Please copy every line of the records below that contains the word "first".
──────── RECORDS FOR THIS TASK
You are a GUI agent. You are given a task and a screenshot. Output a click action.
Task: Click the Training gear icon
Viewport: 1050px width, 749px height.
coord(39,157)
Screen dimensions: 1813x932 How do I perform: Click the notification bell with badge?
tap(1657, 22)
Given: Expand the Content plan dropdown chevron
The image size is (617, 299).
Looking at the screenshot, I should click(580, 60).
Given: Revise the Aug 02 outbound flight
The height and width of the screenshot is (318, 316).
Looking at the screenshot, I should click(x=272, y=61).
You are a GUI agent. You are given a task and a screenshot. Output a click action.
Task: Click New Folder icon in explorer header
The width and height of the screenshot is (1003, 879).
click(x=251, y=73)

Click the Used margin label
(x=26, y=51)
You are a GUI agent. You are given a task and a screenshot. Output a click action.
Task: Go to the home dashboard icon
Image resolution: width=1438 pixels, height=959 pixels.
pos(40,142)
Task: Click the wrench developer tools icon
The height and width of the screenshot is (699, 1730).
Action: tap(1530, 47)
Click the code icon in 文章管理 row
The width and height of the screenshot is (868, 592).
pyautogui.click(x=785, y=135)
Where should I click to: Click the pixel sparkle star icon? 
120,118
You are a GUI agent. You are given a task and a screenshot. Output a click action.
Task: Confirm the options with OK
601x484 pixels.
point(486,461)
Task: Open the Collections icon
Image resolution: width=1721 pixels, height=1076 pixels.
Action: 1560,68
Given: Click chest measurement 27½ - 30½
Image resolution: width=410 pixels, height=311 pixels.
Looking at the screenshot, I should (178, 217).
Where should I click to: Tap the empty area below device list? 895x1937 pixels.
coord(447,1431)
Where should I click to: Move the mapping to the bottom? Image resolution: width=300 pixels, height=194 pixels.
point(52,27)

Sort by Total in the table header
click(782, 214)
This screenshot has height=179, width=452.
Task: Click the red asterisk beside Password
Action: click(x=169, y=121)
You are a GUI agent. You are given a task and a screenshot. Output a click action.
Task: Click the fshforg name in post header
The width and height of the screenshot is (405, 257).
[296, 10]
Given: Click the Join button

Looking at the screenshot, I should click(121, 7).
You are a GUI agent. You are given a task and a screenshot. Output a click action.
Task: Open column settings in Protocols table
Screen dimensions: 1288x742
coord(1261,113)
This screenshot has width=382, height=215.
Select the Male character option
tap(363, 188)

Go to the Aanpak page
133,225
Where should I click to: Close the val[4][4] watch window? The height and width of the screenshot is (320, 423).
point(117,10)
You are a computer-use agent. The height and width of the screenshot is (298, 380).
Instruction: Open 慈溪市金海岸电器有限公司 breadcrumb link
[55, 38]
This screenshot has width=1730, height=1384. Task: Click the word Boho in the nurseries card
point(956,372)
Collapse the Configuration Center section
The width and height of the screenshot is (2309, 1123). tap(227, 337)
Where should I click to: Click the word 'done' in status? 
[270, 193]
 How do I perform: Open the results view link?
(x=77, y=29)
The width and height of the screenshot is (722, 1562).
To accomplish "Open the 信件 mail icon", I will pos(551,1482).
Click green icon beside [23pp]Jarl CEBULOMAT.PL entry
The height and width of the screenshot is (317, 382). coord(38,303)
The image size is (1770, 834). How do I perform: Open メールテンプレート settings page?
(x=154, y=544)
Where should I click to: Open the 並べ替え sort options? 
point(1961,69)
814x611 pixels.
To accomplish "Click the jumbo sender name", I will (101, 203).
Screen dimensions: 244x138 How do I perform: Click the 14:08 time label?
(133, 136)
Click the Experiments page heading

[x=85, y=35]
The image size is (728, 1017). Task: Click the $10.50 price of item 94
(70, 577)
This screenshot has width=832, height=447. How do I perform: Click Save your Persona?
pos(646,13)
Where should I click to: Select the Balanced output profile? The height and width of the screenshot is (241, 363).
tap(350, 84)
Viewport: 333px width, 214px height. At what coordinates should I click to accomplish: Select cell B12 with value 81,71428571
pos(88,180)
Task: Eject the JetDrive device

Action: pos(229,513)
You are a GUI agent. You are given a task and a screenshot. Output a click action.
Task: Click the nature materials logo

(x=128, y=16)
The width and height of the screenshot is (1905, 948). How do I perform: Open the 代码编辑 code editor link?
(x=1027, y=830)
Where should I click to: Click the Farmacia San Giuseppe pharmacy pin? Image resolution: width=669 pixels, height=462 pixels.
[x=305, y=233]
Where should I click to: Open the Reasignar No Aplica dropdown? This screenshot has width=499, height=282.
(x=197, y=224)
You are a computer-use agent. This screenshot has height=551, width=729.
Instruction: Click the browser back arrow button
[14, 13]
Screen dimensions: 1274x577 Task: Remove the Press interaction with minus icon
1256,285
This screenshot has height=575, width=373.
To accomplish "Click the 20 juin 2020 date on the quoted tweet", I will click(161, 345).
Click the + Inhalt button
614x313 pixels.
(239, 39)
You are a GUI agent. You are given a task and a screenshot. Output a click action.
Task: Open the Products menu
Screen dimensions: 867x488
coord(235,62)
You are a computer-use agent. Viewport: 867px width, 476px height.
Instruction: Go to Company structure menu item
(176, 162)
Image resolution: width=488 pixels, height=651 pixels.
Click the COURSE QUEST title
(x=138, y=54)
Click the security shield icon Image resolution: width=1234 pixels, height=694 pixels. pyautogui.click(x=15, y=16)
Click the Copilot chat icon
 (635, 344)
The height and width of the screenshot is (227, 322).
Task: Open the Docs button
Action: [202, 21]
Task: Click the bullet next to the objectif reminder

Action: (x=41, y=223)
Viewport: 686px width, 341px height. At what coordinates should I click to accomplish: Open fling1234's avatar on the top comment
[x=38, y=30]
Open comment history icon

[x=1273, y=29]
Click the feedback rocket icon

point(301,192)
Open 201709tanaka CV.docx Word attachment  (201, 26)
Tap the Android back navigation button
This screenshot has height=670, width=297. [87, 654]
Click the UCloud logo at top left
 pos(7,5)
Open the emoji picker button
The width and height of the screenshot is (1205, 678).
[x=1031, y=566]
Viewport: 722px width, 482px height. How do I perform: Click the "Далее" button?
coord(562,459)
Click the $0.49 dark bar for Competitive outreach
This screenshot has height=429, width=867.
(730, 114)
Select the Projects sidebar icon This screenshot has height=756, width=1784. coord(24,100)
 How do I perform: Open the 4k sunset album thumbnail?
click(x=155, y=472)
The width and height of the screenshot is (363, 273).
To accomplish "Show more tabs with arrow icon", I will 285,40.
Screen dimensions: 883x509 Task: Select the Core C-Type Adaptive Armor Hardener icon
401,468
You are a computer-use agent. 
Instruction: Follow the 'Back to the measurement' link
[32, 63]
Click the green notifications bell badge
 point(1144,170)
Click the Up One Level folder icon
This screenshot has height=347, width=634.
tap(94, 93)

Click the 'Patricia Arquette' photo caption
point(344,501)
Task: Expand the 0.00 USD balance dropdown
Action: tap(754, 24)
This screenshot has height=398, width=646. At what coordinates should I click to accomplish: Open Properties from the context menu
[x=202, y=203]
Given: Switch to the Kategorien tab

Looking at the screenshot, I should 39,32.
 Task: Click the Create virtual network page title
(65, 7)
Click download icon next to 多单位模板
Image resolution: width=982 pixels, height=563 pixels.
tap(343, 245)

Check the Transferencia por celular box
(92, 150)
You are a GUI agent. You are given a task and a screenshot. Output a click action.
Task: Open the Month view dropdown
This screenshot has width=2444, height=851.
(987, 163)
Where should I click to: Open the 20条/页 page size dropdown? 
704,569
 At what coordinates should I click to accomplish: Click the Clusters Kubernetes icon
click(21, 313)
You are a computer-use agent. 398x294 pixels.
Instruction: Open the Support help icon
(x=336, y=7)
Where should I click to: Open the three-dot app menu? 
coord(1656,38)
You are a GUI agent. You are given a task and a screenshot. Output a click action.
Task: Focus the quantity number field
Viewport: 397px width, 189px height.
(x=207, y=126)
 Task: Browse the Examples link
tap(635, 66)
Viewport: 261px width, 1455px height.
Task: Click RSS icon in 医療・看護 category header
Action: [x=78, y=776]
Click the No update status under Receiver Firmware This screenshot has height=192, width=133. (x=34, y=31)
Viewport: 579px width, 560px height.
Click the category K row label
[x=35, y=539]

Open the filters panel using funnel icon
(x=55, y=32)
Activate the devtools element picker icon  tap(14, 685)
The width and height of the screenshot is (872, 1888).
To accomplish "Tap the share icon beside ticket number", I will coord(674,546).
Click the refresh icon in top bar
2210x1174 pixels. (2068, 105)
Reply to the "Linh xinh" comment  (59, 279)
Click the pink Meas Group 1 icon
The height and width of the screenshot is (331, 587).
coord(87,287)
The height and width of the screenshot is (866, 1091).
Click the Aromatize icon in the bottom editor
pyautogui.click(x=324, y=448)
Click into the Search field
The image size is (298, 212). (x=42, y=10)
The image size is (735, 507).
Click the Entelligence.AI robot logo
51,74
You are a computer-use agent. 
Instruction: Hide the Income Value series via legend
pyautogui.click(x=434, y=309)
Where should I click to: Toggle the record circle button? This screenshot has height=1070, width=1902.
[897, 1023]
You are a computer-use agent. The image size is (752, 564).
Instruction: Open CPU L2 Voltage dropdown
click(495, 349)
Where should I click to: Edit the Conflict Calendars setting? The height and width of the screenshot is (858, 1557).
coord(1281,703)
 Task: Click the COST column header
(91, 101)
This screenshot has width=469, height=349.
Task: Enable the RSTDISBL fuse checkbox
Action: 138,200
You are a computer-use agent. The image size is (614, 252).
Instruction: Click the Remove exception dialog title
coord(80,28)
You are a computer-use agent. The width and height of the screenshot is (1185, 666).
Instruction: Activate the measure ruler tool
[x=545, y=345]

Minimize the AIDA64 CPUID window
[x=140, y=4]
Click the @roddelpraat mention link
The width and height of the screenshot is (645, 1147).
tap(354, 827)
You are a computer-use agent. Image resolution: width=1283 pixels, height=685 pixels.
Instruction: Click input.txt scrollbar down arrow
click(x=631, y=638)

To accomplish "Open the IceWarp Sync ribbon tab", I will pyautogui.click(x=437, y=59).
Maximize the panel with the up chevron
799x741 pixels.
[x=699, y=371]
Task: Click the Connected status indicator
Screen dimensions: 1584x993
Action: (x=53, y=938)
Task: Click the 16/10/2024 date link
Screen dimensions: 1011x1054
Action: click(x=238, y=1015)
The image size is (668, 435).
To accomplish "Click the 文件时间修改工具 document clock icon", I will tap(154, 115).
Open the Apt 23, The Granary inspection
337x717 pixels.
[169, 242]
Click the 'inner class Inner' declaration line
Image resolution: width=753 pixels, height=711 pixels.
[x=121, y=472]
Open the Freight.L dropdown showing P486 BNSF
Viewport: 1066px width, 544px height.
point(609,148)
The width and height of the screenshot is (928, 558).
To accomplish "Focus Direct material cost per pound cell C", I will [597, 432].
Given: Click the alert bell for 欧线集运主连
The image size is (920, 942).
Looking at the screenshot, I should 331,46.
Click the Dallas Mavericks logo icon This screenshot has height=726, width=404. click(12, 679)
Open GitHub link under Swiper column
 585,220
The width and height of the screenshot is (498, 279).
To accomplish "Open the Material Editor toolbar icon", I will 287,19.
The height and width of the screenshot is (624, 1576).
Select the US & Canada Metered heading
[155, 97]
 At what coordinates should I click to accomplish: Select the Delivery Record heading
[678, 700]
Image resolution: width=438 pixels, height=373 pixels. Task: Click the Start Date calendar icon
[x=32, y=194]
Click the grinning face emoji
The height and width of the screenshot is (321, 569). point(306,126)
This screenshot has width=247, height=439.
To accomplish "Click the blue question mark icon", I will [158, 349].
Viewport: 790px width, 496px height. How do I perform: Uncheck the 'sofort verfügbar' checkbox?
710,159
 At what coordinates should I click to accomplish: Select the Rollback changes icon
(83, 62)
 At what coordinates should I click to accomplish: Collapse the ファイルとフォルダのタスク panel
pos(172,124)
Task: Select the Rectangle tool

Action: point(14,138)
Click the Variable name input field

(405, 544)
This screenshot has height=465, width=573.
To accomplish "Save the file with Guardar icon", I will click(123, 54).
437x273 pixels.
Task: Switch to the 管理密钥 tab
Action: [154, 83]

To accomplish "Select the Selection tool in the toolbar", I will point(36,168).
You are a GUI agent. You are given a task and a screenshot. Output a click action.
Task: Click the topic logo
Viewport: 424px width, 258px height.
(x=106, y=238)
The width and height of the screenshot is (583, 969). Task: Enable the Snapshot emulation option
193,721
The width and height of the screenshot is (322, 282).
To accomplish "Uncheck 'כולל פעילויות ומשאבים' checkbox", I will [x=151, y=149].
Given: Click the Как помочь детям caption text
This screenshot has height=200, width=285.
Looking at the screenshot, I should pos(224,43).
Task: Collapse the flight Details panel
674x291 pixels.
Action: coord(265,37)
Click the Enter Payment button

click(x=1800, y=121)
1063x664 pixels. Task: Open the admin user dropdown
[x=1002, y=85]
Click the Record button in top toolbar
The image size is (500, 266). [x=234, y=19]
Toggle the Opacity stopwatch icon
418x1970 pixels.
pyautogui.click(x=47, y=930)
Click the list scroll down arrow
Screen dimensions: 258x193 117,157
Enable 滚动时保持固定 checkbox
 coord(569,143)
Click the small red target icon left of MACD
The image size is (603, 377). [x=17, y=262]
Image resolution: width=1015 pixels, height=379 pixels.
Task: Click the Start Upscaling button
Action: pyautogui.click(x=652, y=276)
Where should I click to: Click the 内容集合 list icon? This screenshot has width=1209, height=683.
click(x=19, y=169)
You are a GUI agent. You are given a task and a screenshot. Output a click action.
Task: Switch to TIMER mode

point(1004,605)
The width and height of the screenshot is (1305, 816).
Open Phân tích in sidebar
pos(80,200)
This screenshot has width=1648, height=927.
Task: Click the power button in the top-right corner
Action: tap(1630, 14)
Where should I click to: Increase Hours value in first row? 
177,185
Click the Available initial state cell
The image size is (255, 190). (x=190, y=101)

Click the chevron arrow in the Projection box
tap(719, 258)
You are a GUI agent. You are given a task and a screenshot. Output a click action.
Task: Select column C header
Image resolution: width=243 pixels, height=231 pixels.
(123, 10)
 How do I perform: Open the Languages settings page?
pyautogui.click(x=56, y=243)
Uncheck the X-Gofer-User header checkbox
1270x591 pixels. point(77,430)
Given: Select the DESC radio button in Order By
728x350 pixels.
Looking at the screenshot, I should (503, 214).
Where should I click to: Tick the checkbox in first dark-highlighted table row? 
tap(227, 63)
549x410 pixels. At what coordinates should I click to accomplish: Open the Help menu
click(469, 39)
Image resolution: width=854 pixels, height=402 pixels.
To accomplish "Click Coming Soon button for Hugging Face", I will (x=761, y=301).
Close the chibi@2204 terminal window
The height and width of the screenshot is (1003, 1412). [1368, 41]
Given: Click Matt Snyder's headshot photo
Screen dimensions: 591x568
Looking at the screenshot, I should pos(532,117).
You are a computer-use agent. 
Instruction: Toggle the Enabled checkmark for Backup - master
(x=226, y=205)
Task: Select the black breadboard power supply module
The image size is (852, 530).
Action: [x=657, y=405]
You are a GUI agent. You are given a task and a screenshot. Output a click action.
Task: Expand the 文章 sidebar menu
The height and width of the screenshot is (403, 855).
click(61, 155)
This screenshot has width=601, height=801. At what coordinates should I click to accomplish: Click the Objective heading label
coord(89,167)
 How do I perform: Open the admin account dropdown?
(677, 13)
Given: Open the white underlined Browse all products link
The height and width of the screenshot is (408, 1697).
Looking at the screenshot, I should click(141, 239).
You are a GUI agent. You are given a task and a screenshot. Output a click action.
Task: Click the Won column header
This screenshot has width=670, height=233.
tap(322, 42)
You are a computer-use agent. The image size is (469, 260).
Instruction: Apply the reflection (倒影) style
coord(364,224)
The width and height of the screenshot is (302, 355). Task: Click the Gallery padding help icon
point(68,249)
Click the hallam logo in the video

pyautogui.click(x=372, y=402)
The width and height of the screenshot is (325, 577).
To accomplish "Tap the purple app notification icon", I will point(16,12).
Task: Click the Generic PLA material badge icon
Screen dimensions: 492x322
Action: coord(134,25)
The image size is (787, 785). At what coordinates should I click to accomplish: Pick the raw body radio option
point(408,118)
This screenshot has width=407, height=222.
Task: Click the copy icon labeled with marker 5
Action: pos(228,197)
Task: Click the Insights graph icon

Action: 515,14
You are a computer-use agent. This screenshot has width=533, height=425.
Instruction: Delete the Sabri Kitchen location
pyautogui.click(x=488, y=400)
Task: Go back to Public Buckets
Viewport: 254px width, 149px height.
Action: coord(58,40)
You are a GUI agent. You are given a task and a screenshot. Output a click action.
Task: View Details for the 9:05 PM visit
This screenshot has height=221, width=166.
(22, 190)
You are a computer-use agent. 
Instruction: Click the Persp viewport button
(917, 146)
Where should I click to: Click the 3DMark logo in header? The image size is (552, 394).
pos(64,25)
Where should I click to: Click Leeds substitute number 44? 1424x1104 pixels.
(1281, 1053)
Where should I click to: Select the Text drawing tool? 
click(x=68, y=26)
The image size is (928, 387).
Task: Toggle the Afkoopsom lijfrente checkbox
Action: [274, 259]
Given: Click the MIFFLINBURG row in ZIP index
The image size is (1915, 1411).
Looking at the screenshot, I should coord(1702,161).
────────────────
_FINAL RESULT_
Where should I click to: Increase Hours value in first row? 
Where should I click to: Tick the checkbox in first dark-highlighted table row? 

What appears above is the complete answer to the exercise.